— Я могу ошибаться, — добавляет она.
В свою очередь, заговаривает он.
Голос вице-консула, когда он впервые говорит с Анной-Марией Стреттер, глубокий, но странно лишенный тембра и чуть резковатый, как будто он сдерживается, чтобы не завизжать.
— Мне говорили, что люди здесь, бывает, очень боятся проказы, жена одного секретаря в испанском консульстве…
— А, да, знаю. Она действительно очень боялась. — Помолчав, продолжает: — Что вам говорили об этой женщине?
— Что ее страхи были беспочвенны, но все равно пришлось отправить ее в Испанию.
— Нет полной уверенности, что она не была больна.
— Она не была больна.
Анна-Мария Стреттер чуть отстраняется и на этот раз смотрит ему прямо в лицо. Он не поверил ей, она удивлена? Заметил ли кто прозрачность светло-зеленых, как вода, глаз? Вот улыбку — да, наверно, когда она одна и не знает, что ее видят, наверно, да. Но не глаза, ведь он дрожит, он не видел глаз?
— Она действительно не была больна.
Он не отвечает. Она сама его спрашивает:
— Почему вы говорите мне об этом?
Вокруг шепчутся: смотрите, какой она иногда выглядит суровой, иногда даже ее красота кажется иной… Мелькнула ли жестокость в ее взгляде? Или наоборот — нежность?
— Почему вы говорите мне о проказе?
— Потому что я чувствую: если я попытаюсь сказать вам то, что хотел бы суметь вам сказать, все пойдет прахом. — Он дрожит. — Слов, чтобы сказать вам, слов для вас, таких слов… у меня… чтобы сказать вам, нет таких слов. Я оплошаю, найду не те… скажу не о том… о том, что случилось с кем-то другим…
— О себе или о Лахоре?
Она ведет себя не так, как та, другая женщина, не откидывает голову, чтобы лучше видеть лицо. Не спрашивает, не повторяет последнего слова, не просит продолжать.
— О Лахоре.
Те гости, что смотрят на них, видят в его глазах что-то вроде радости, бурной радости. Пламя, что горело там, в Лахоре, все думают об этом и немного испуганы, сами толком не зная, почему, ведь он не сделает ничего плохого мадам Стреттер, конечно нет.
— Вы думаете, что вы должны…
— Да. Я хотел быть услышанным вами, именно вами, сегодня вечером.
Она посмотрела на него — так быстро, что на этот раз он вряд ли увидел ее глаза, только ускользающий взгляд.

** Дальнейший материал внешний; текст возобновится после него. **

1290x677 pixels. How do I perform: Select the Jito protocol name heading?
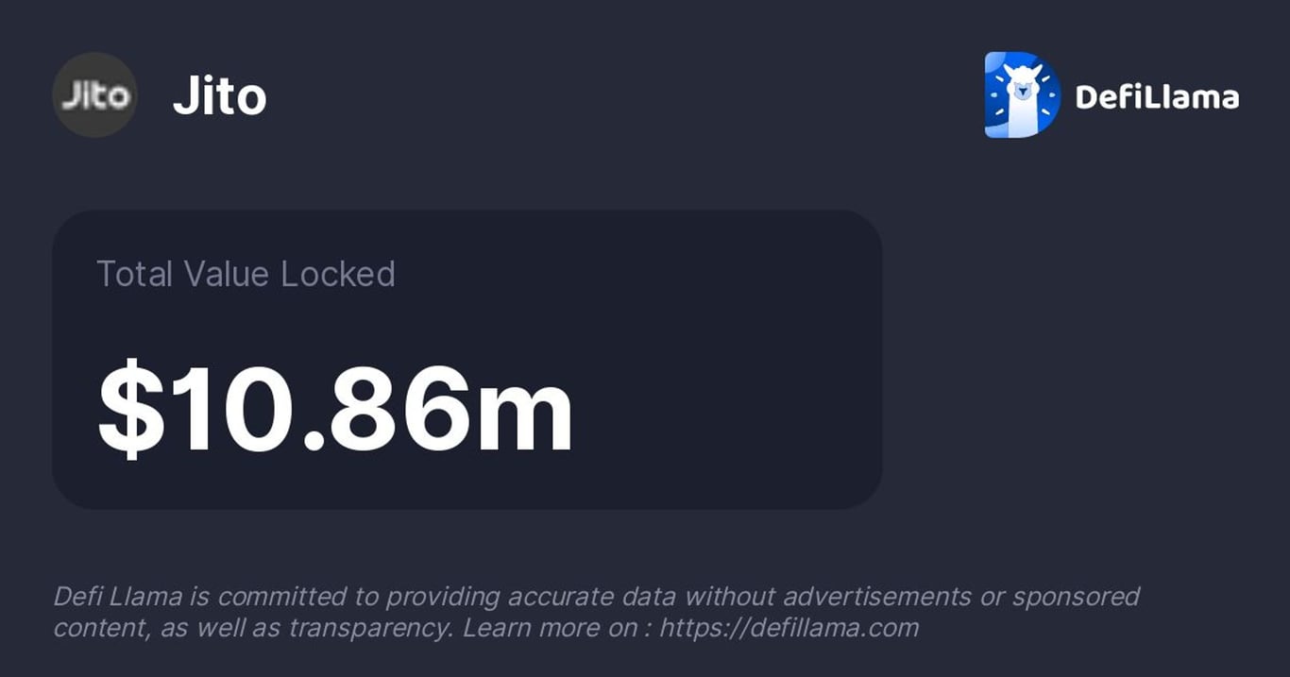click(x=219, y=96)
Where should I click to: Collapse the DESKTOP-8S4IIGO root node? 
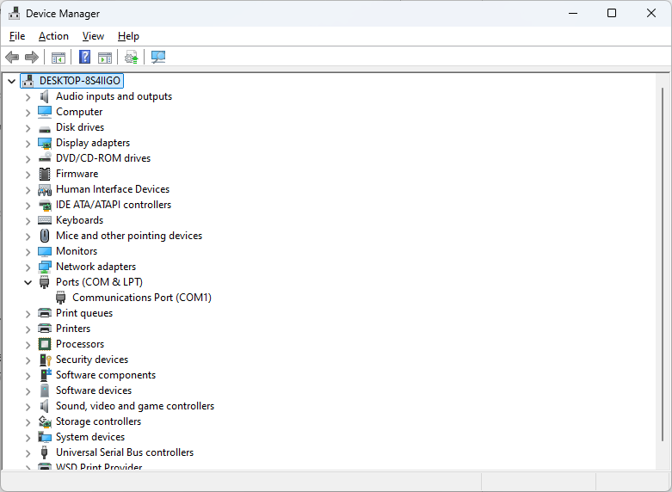tap(11, 81)
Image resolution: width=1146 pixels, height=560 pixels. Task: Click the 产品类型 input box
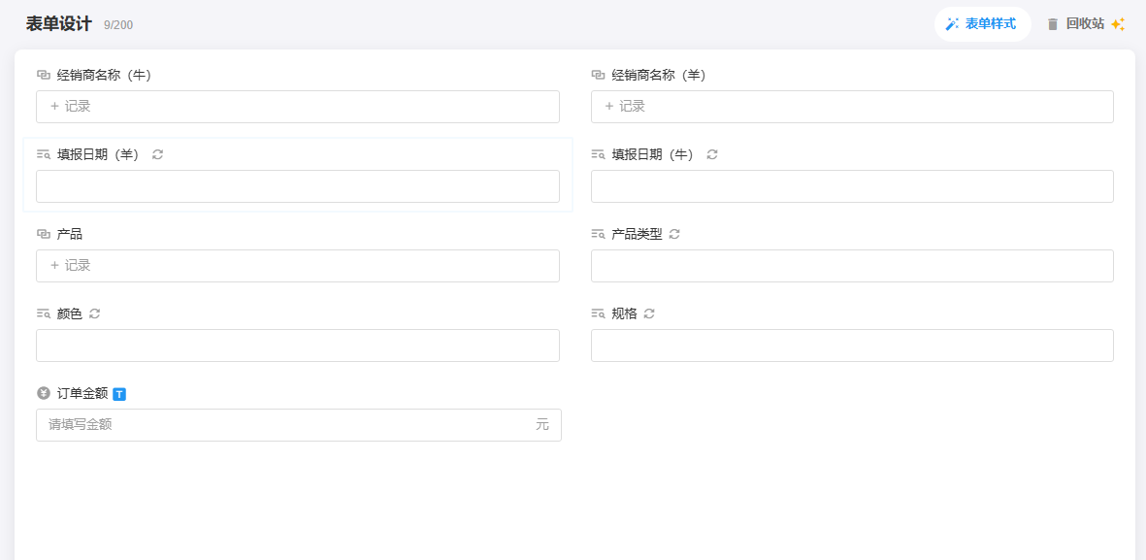[851, 266]
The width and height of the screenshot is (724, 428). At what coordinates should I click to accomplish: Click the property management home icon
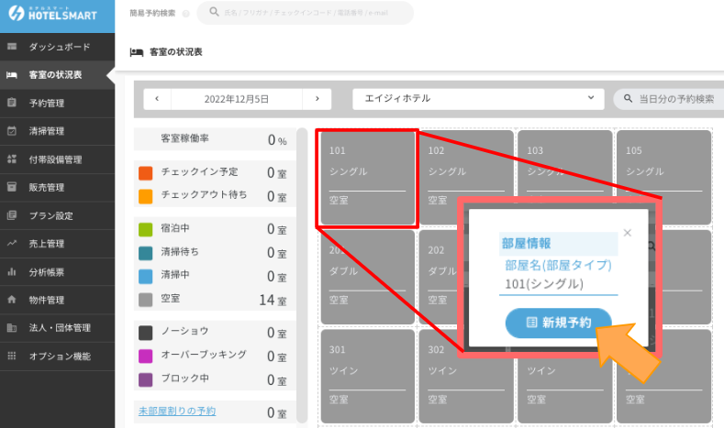12,300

Он что-то говорит очень тихо.
Вокруг шепчутся: он говорит так тихо, посмотрите на него, он как будто… Кажется, он по-настоящему взволнован, вы не находите?
— И еще, именно это я и хотел попытаться вам сказать, потом, после, человек знает, что был в Лахоре в невозможности быть там. Это я… тот, кто говорит с вами сейчас… это он. Я хотел, чтобы вы услышали вице-консула из Лахора, он — это я.
— Что же он говорит?
— Что ничего не может сказать о Лахоре, ничего, и вы должны его понять.
— Может быть, и не стоило?
— О нет! Стоило. Могу сказать еще, если угодно: Лахор — это все же было что-то вроде надежды. Вы понимаете, не правда ли?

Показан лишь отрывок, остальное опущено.